Psikoedukasi

Psikoedukasi: Inovasi Pendidik di Tengah Pandemi

Oleh Rico Aditama,S.Hum

Pandemi Covid-19 menuntut masyarakat selalu waspada. Instruksi Presiden (Inpres) Nomor 6 Tahun 2020 tentang Peningkatan Disiplin dan Penegakan Hukum Protokol Kesehatan dalam Pencegahan dan Pengendalian Covid-19, menguatkan bahwa menggunakan masker, cuci tangan, dan menjaga jarak, wajib terus dilakukan.

Di beberapa daerah yang masih menjadi zona merah (red zone), himbauan ini diperkeras dengan hukuman sosial sampai hukuman denda. Salah satu wilayah yang menerapkan hal ini adalah DKI Jakarta, melalui Peraturan Gubernur No 33/2020. Isinya adalah tentang Pelaksanaan Pembatasan Sosial Berskala Besar (PSBB) di Wilayah DKI Jakarta (Bab IV terkait dengan pelaksanaan umum PSBB dan Bab V terkait dengan hak dan kewajiban warga). Hal ini dilakukan karena masih banyak masyarakat yang melakukan tindakan tidak disiplin dalam menjalankan peraturan.

**Data Tersedia**
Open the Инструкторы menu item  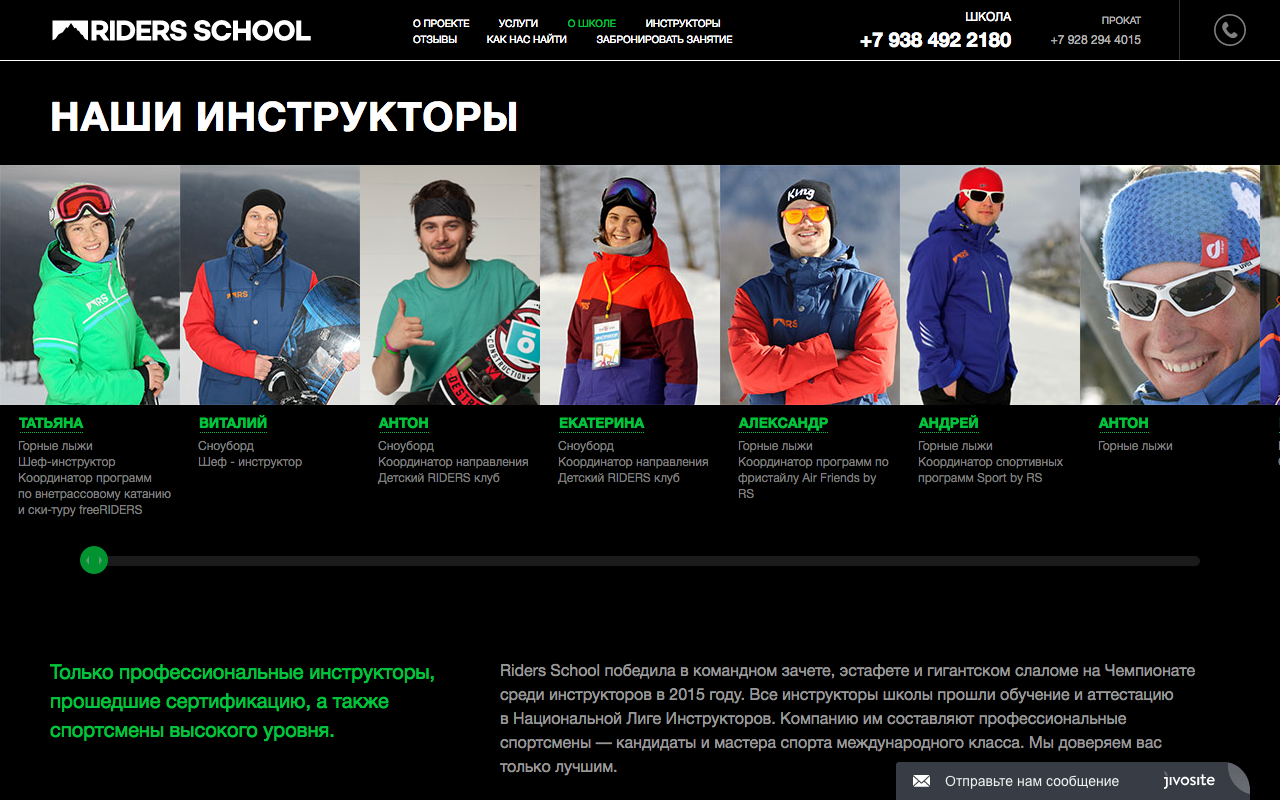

**Ketentuan Tugas**
Sunting bagian kutipan tentang psikoedukasi yang dibuka dengan kata-kata berisi "Psikoedukasi: Inovasi Pendidik" dan ditutup dengan "wajib terus dilakukan.", lalu tuliskan kembali bagian itu dengan "masker" diganti menjadi "masker medis". Data tersebut tidak berkaitan dengan kutipan.

**Hasil Tugas**
Psikoedukasi: Inovasi Pendidik di Tengah Pandemi

Oleh Rico Aditama,S.Hum

Pandemi Covid-19 menuntut masyarakat selalu waspada. Instruksi Presiden (Inpres) Nomor 6 Tahun 2020 tentang Peningkatan Disiplin dan Penegakan Hukum Protokol Kesehatan dalam Pencegahan dan Pengendalian Covid-19, menguatkan bahwa menggunakan masker medis, cuci tangan, dan menjaga jarak, wajib terus dilakukan.